• _Dataset excerpts_:
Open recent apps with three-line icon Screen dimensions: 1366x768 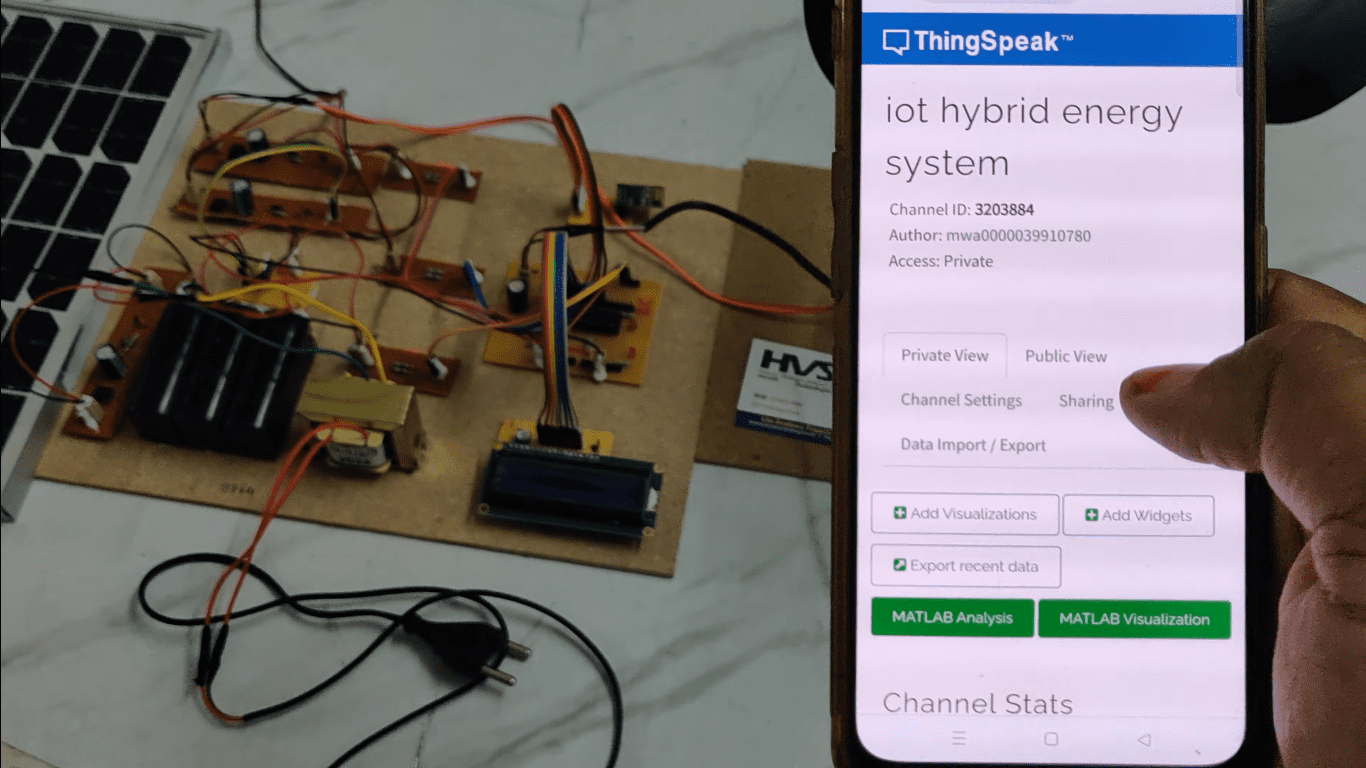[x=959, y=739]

* * *

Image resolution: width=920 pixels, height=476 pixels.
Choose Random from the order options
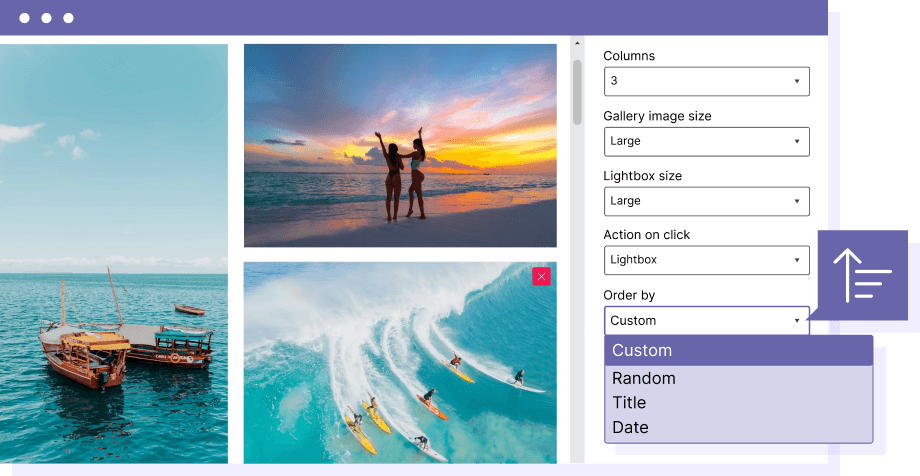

--

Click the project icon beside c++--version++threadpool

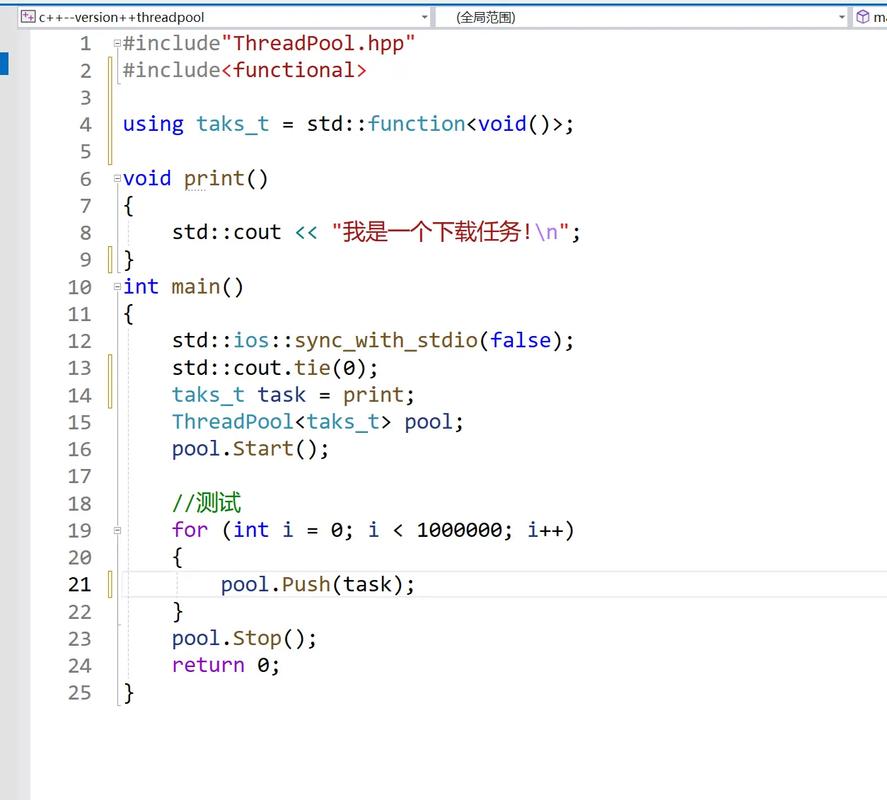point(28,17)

• _Your goal_: Could you restate word for word the lines above, from the one that contains "Image resolution: width=920" through the one that contains "Choose Random from the order options", and no others?

• _Reply_:
Image resolution: width=920 pixels, height=476 pixels.
Choose Random from the order options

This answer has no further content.